Goal of the exercise:
Only lines with the string "اینستاگرام" are wanted. Pull them out of the data.

--- Records provided ---

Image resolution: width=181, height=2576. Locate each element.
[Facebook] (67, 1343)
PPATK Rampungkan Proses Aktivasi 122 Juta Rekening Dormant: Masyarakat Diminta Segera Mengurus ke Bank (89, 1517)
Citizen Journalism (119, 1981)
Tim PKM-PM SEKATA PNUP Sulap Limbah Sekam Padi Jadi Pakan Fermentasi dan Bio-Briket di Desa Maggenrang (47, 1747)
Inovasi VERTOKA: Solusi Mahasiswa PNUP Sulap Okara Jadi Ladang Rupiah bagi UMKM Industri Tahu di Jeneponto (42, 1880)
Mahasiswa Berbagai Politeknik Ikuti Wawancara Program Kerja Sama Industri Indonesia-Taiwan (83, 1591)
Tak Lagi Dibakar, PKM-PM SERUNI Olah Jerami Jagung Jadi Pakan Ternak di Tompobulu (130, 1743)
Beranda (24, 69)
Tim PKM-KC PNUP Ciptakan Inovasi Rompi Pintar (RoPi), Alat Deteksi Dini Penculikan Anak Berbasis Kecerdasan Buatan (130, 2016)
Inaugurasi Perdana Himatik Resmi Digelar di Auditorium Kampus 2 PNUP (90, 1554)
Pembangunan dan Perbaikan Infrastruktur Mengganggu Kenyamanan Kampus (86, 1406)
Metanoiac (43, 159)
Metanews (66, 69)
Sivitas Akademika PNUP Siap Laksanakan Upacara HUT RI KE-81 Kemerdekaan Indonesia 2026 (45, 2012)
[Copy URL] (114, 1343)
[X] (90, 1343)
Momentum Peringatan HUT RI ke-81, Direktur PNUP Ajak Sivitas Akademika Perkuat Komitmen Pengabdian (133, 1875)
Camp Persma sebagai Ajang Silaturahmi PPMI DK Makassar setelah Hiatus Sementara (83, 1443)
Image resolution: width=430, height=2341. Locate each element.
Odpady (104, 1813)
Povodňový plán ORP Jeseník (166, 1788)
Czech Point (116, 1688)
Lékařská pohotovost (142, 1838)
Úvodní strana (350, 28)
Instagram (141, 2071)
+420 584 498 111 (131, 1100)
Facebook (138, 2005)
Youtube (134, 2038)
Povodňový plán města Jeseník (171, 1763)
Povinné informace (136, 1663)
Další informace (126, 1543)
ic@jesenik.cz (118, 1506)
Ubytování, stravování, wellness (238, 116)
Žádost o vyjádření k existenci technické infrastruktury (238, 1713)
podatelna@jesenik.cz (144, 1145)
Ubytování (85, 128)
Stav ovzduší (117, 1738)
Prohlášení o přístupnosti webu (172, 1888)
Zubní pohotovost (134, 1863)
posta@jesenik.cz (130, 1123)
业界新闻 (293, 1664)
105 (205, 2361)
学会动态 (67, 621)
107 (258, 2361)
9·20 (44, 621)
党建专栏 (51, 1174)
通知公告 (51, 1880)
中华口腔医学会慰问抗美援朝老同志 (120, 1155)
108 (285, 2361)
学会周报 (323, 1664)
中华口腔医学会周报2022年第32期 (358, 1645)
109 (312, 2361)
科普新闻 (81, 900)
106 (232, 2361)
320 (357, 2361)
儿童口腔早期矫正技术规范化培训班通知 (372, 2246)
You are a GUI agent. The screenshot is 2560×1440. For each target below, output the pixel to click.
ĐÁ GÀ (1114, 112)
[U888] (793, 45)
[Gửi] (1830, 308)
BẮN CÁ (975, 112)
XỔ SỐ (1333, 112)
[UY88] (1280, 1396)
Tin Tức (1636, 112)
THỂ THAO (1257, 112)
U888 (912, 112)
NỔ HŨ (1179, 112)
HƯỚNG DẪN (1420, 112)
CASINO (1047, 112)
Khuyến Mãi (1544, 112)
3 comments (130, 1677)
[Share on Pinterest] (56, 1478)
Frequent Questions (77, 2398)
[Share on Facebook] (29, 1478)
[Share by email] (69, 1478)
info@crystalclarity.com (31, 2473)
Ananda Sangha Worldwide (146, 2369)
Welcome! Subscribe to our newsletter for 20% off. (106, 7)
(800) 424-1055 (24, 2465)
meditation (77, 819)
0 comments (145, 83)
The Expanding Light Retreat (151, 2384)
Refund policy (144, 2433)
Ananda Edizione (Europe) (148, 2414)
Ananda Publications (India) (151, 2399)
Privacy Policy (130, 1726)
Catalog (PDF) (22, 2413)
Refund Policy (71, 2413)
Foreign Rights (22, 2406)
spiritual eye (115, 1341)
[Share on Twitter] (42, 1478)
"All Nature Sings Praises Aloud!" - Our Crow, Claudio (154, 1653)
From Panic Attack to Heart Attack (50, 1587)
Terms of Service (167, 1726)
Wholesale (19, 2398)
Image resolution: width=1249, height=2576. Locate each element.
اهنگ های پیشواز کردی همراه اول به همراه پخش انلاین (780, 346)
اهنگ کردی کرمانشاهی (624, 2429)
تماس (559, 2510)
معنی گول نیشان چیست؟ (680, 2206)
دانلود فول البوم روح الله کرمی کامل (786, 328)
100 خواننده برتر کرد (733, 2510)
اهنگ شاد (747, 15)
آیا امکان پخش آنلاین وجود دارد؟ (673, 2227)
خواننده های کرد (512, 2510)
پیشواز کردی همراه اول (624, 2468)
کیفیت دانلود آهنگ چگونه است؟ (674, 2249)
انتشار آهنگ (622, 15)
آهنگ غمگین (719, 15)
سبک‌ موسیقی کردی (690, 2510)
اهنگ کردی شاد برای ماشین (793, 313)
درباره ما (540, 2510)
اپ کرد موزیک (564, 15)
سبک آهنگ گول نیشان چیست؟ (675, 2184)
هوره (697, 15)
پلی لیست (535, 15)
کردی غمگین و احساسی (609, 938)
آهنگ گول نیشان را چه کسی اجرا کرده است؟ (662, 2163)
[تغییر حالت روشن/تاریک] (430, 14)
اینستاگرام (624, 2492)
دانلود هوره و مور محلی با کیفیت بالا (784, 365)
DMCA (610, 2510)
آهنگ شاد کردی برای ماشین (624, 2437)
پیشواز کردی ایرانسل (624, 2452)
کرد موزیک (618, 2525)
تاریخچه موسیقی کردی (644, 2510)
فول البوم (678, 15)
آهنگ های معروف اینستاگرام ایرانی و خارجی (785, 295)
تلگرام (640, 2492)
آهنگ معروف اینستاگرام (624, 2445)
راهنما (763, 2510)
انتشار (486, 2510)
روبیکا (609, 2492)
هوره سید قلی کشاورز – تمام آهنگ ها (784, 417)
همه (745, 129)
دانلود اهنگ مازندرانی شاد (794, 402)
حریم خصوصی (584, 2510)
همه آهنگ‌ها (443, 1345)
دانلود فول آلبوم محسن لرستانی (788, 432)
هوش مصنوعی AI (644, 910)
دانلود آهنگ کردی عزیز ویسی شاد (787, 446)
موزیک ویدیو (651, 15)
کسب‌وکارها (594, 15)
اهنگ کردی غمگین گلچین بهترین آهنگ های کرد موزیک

---

Answer space:
اینستاگرام (624, 2492)
آهنگ های معروف اینستاگرام ایرانی و خارجی (785, 295)
آهنگ معروف اینستاگرام (624, 2445)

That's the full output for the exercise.